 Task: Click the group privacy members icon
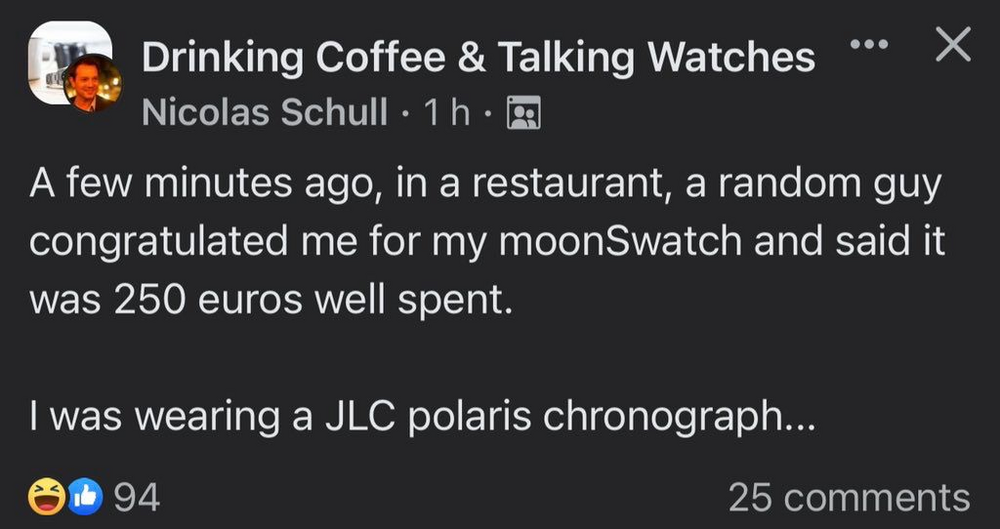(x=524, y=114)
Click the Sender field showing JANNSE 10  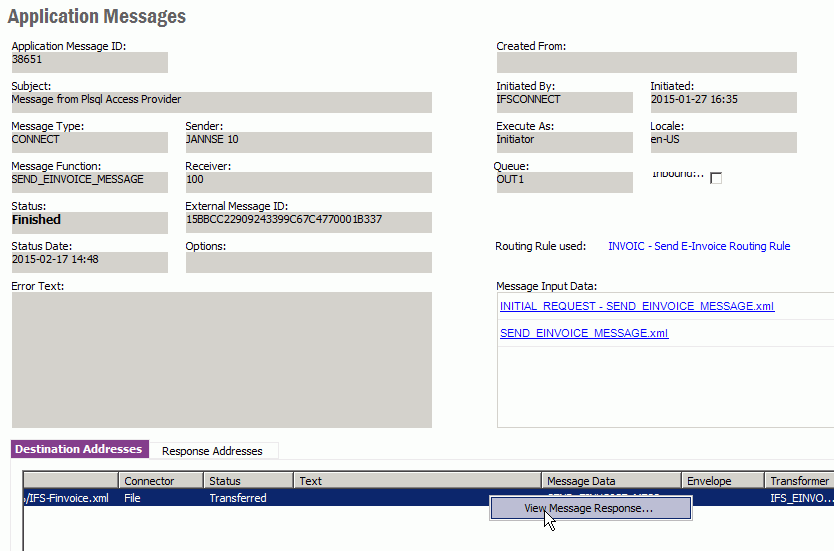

...

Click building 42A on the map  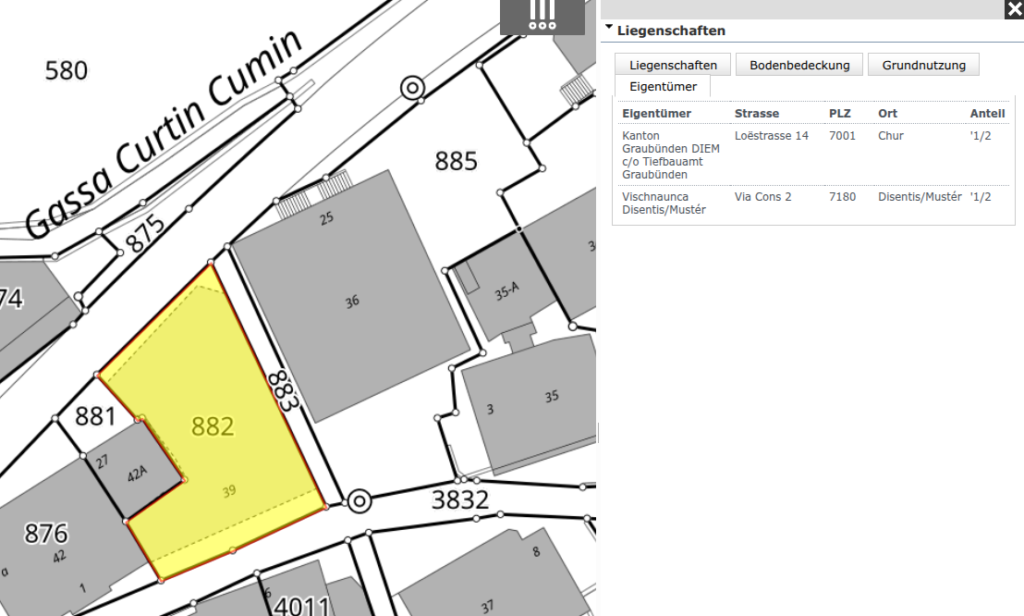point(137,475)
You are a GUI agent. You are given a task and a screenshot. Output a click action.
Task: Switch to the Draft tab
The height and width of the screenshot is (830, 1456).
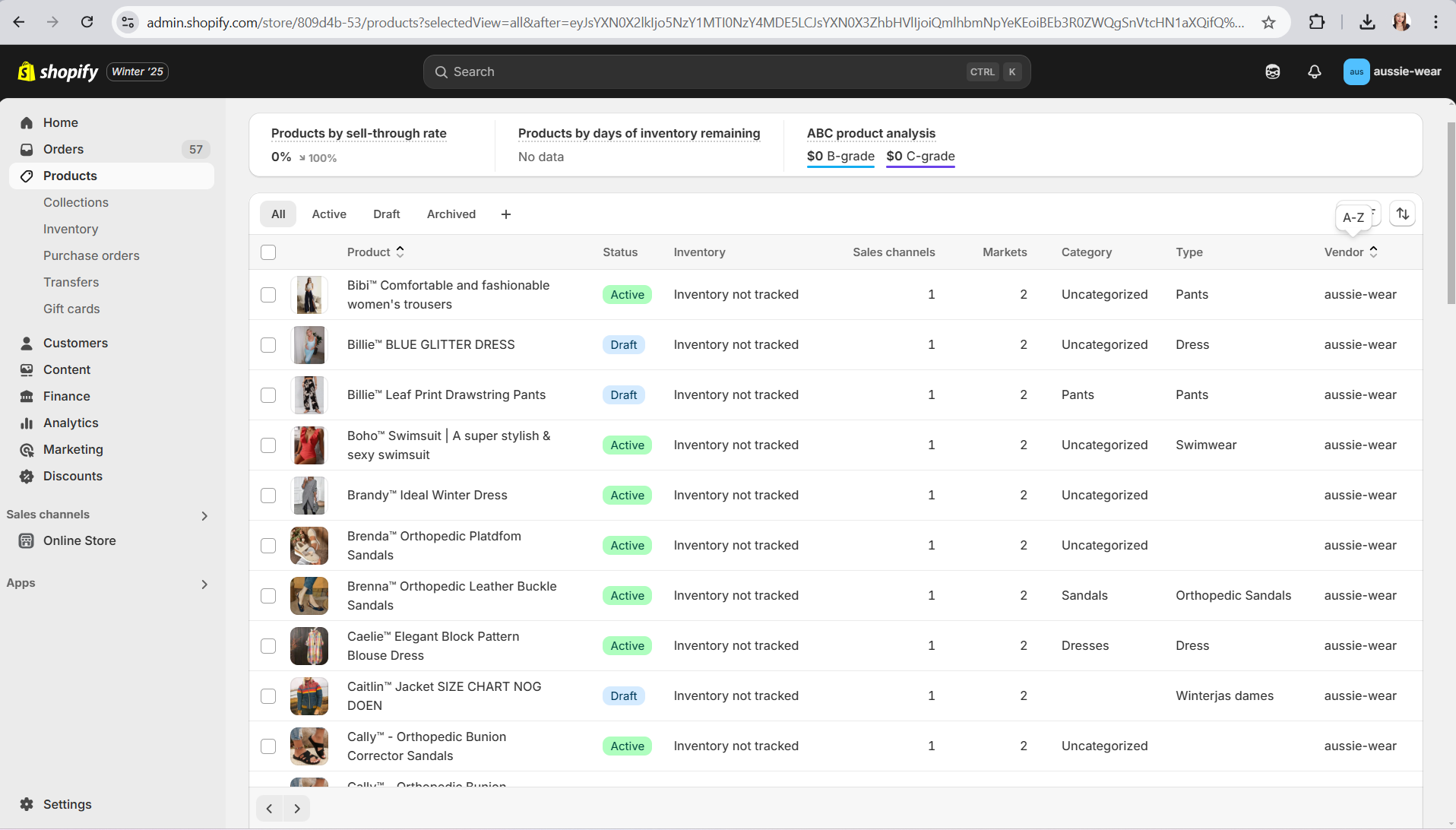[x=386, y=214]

* * *

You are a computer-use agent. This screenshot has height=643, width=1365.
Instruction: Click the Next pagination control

WORK REQUEST.
Write out exactly the lines above between the one with "Task: Click the group privacy members icon" and the one with "Click the Sender field showing JANNSE 10", inclusive, with pictures left out.

THE COMPLETED TASK.
 Task: Click the group privacy members icon
(x=524, y=114)
Click the Sender field showing JANNSE 10  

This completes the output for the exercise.